Peter A Sloan

Two-electron dissociation of single molecules by atomic manipulation at room temperature

Using the tip of a scanning tunnelling microscope (STM) to mechanically manipulate individual atoms and molecules on a surface is now a well established procedure. Similarly, selective vibrational excitation of adsorbed molecules with an STM tip to induce motion or dissociation has been widely demonstrated. Such experiments are usually performed on weakly bound atoms that need to be stabilized by operating at cryogenic temperatures. Analogous experiments at room temperature are more difficult, because they require relatively strongly bound species that are not perturbed by random thermal fluctuations. But manipulation can still be achieved through electronic excitation of the atom or molecule by the electron current tunnelling between STM tip and surface at relatively high bias voltages, typically 1–5 V. Here we use this approach to selectively dissociate chlorine atoms from individual oriented chlorobenzene molecules adsorbed on a Si(111)-7 × 7 surface.
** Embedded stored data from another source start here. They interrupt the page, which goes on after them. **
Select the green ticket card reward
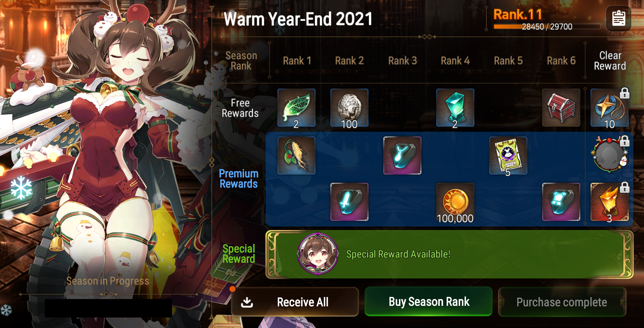 508,155
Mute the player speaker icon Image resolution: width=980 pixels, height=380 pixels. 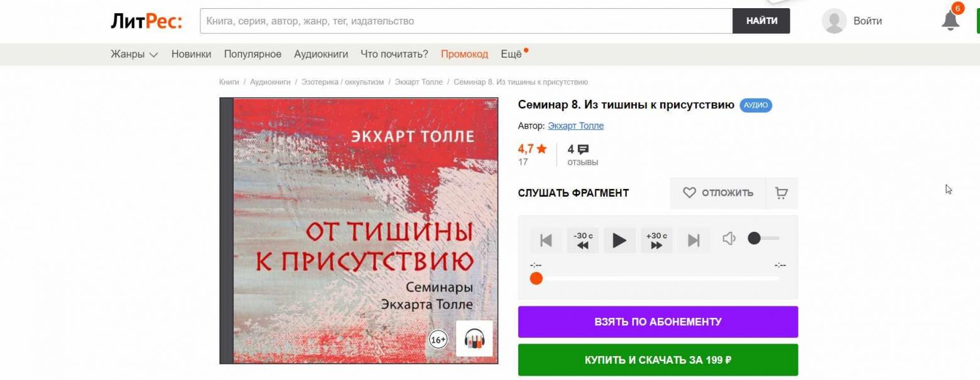(x=729, y=239)
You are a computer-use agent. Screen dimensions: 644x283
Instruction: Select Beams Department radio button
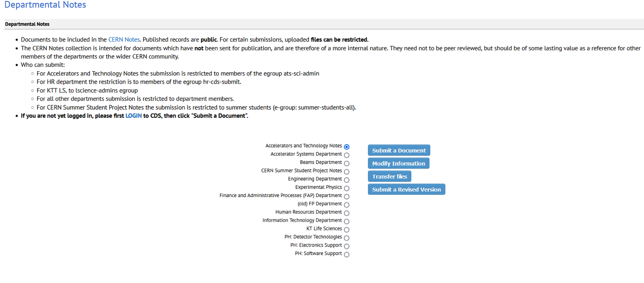[347, 163]
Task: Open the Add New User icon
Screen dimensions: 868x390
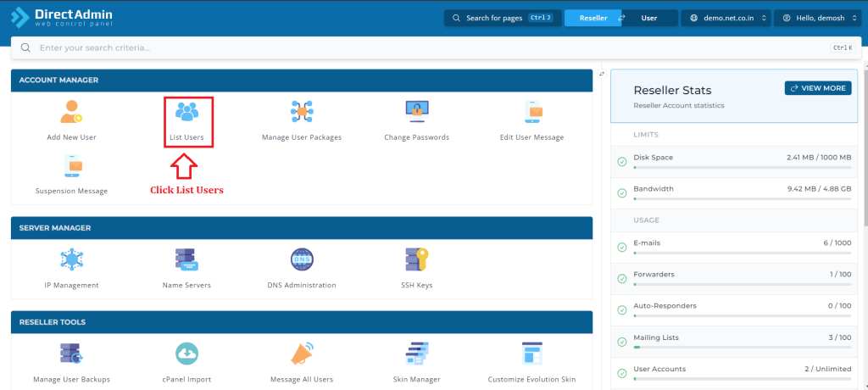Action: coord(71,112)
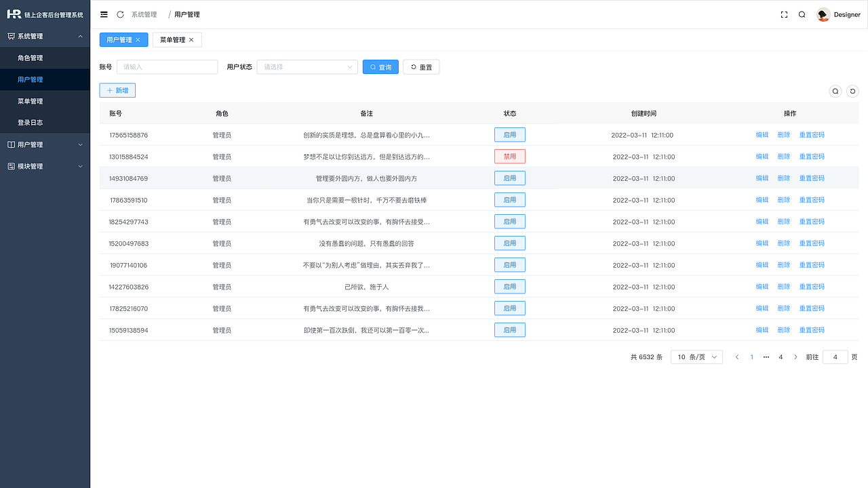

We map out the final destination of the chlorine daughter atoms, finding that their radial and angular distributions depend on the tunnelling current and hence excitation rate. In our system, one tunnelling electron has nominally sufficient energy to induce dissociation, yet the process requires two electrons. We explain these observations by a two-electron mechanism that couples vibrational excitation and dissociative electron attachment steps.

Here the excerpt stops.